What is the mechanism that allows our brains to incorporate new information about the world, and form memories? New work by a team of neuroscientists led by Dr Tomás Ryan from Trinity College Dublin shows that learning occurs through the continuous formation of new connectivity patterns between specific engram cells in different regions of the brain.
Whether on purpose, incidentally, or simply by accident, we are constantly learning and so our brains are constantly changing. When we navigate the world, interact with each other, or consume media content, our brain is grasping information, creating new memories.
The next time we walk down the street, meet our friends, or come across something that reminds us of the last podcast we listened to, we will quickly re-engage that memory information somewhere in our brain. But how do these experiences modify our neurons to allow us to form these new memories?
Our brains are organs composed of dynamic networks of cells, always in a state of flux due to growing up, aging, degeneration, regeneration, everyday noise, and learning. The challenge for scientists is to identify the “difference that makes a difference” for forming a memory – the change in a brain that stores a memory is refereed to as an ‘engram’, which retains information for later use.
This newly published study aimed to understand how information may be stored as engrams in the brain.
To identify and study the changes that engrams undergo that allow us to encode a memory, the team of researchers studied a form of learning in which two experiences that are similar to each other become linked by the nature of their content.

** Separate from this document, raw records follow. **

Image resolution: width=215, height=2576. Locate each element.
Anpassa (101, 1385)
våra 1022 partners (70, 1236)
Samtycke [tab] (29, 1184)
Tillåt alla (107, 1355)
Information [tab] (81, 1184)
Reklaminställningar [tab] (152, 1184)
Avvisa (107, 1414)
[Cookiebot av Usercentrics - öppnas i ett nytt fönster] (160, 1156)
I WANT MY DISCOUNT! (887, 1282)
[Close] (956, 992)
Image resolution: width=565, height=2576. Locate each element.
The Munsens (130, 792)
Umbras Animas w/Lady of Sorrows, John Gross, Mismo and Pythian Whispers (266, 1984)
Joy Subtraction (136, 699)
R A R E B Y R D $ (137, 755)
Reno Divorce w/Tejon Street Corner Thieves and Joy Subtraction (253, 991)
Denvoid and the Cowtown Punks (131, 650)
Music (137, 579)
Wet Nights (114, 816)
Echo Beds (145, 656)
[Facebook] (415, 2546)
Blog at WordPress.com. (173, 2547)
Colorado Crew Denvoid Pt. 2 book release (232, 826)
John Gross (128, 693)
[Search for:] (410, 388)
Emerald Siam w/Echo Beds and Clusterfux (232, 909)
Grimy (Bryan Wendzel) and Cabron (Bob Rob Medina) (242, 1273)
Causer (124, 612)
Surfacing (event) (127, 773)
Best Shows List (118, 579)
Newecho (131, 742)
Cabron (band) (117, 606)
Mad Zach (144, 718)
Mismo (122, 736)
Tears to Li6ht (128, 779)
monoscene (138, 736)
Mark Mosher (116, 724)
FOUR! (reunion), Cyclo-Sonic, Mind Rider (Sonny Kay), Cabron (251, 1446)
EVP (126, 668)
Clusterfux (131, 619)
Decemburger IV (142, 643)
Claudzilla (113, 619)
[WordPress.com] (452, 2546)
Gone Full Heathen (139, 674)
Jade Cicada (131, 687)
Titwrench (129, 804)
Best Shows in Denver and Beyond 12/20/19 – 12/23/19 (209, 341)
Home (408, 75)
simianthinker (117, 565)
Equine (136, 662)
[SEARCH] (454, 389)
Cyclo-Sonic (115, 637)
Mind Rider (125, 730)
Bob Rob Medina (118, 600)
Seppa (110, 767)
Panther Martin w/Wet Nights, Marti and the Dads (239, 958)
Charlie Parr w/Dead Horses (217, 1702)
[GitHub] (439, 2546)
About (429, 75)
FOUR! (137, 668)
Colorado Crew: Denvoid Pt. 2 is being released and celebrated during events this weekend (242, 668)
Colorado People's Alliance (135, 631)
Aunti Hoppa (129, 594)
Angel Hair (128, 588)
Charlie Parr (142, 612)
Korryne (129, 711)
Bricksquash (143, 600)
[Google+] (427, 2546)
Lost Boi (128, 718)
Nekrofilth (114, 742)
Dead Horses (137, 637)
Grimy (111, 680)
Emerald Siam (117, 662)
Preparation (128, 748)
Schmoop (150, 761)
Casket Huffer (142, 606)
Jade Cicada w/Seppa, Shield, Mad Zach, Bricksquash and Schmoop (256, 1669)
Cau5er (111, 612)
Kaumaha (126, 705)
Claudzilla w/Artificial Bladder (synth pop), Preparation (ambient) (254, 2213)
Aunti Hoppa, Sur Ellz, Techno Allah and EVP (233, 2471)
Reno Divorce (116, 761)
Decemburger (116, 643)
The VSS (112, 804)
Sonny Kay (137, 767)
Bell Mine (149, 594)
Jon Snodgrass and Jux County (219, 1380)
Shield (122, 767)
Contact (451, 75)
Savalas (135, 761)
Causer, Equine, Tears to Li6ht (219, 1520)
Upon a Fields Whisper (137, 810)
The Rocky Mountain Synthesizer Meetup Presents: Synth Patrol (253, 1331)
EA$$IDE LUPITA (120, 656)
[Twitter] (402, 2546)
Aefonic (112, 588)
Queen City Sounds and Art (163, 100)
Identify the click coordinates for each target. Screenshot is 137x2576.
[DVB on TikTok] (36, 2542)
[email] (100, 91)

The researchers used a paradigm in which animals learned to identify different contexts and form associations between them. By using genetic techniques the team crucially labelled two different populations of engram cells in the brain for two discrete memories, and then monitored how learning manifested in the formation of new connections between those engram cells.
Then using optogenetics, which allow brain cell activity to be controlled with light, they further demonstrated how these new formed connections were required for the learning to occur. In doing so, they identified a molecular mechanism mediated by a specific protein located in the synapse that is involved in regulating the connectivity between engram cells.
This study provides direct evidence for changes in synaptic wiring connectivity between engram cells to be considered as a likely mechanism for memory storage in the brain.